The city of Bend’s budget is about $60 million less than Des-chutes County’s budget, but Bend has an employee whose main responsibility is overseeing contracting, which the county does not.
Bend Purchasing Manager Bob Griffith has tracked the city’s contracts for the past 17 years. Griffith has a spreadsheet of all open deals and keeps records of contracts going back 15 years. Last year, the city spent about $3 million on personal service contracts, Griffith said.
Although the state and county don’t require formal bids for deals less than $150,000, Bend requires competitive bidding on contracts of more than $50,000. Under the competitive process, contractors must submit sealed, written bids to the government. The government must take the lowest qualified bidder.
”Our policy is a little bit tighter than state rules,” Griffith said.
Kanner said he has no plans to create a position to administer contracts.
Potential conflicts
Deschutes County didn’t renew Group W’s contract this year, but it did extend another deal that raised conflict of interest questions.
Community Development Director Tom Anderson said he had no choice but to renew a hearings officer contract with attorney Isa Taylor, of the Bend office of law firm Schwabe, Williamson and Wyatt.
Taylor has been a backup hearings officer for Deschutes County since spring 2005, according to county records. At the same time she served as a hearings officer, Taylor also represented Trail Crossing Trust, which owns most of the land slated for the Thornburgh destination resort.
The Deschutes County Commission approved the 2,000-acre resort, which would be north of Tumalo, earlier this year in an appeal. A hearings officer had rejected the resort’s application.

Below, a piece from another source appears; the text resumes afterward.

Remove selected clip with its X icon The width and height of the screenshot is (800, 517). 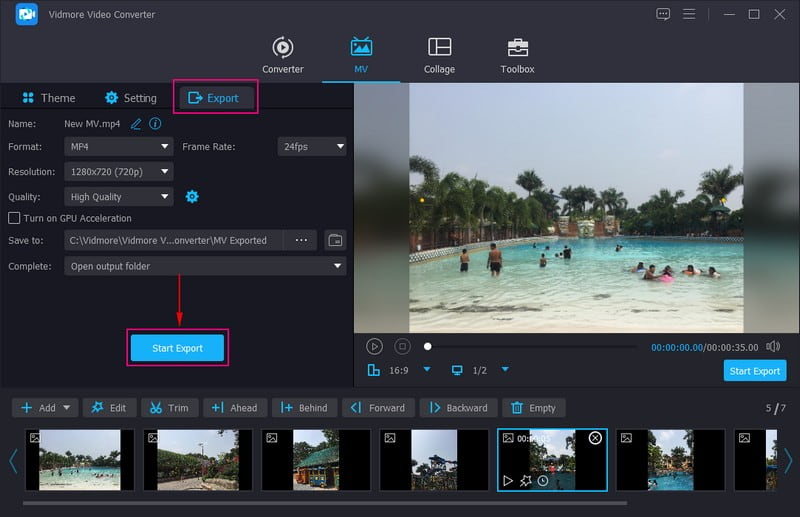[595, 438]
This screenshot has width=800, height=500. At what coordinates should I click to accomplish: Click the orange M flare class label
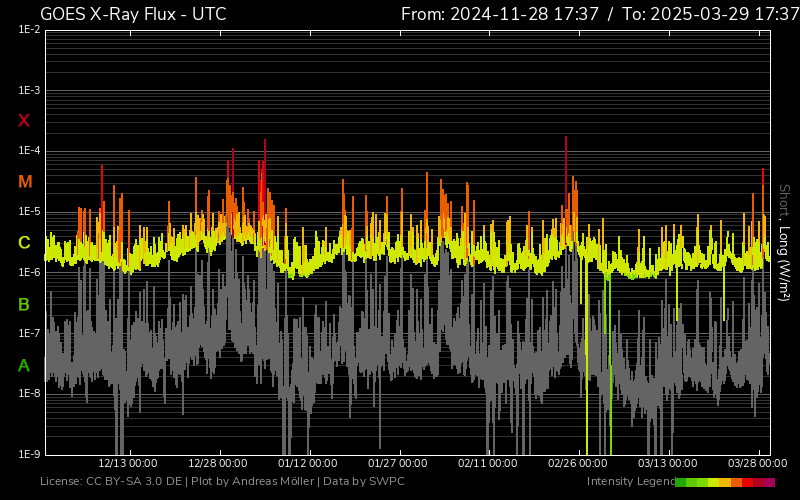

An attorney for Tumalo resident Nunzie Gould has said she plans to appeal the decision to the state Land Use Board of Appeals.
Taylor said she didn’t hear cases where she had a direct conflict of interest. She also was bound by the Oregon State Bar to disclose any conflicts of interest in cases she decided. Taylor didn’t hear any cases involving her clients, including Thornburgh, said Anderson.
Taylor has heard 10 cases since 2005, according to county records. Most of the cases involved a single home or building.
Even so, having attorneys who represent developers serve as hearings officers doesn’t look good, said Paul Dewey, an attorney who heads Central Oregon Landwatch, a land use watchdog group.
”That’s something that I’ve objected to for a long time,” Dewey said. ”There’s some potential conflicts there.”
Anderson acknowledged that some people could see Taylor as favoring development interests.
”That’s precisely why we tried to hire someone else,” he said. ”The public perception is important to us.”
The market for hearings officers is so tight, however, that the county could not find another qualified person for the position, Anderson said.
The county uses three hearings officers, Anderson said. The job requires a detailed knowledge of state and local land use laws and officers are often, but not always, land use attorneys, Anderson said.
”We’ve struggled handily over the last several years to find hearings officers,” Anderson said. ”We can’t afford to let her go.”
Confident in Maier
When asked about oversight of county contracts, County Commissioner Mike Daly said he is confident Maier kept close watch on the county’s finances.
”Mike was a very competent administrator, and I had no qualms about his oversight,” Daly said. ”We’re not talking about a whole lot of (problems).”
Commissioner Dennis Luke agreed.
”Mike had a very good handle on the money that was spent in the county,” Luke said, adding that Maier hired business managers for several county departments. Luke said he had no problem with either of the two contracts.
But Daly said the Group W and Taylor contracts could raise concerns.
”I guess the perception might be there,” Daly said. ”That’s something maybe we should discuss.”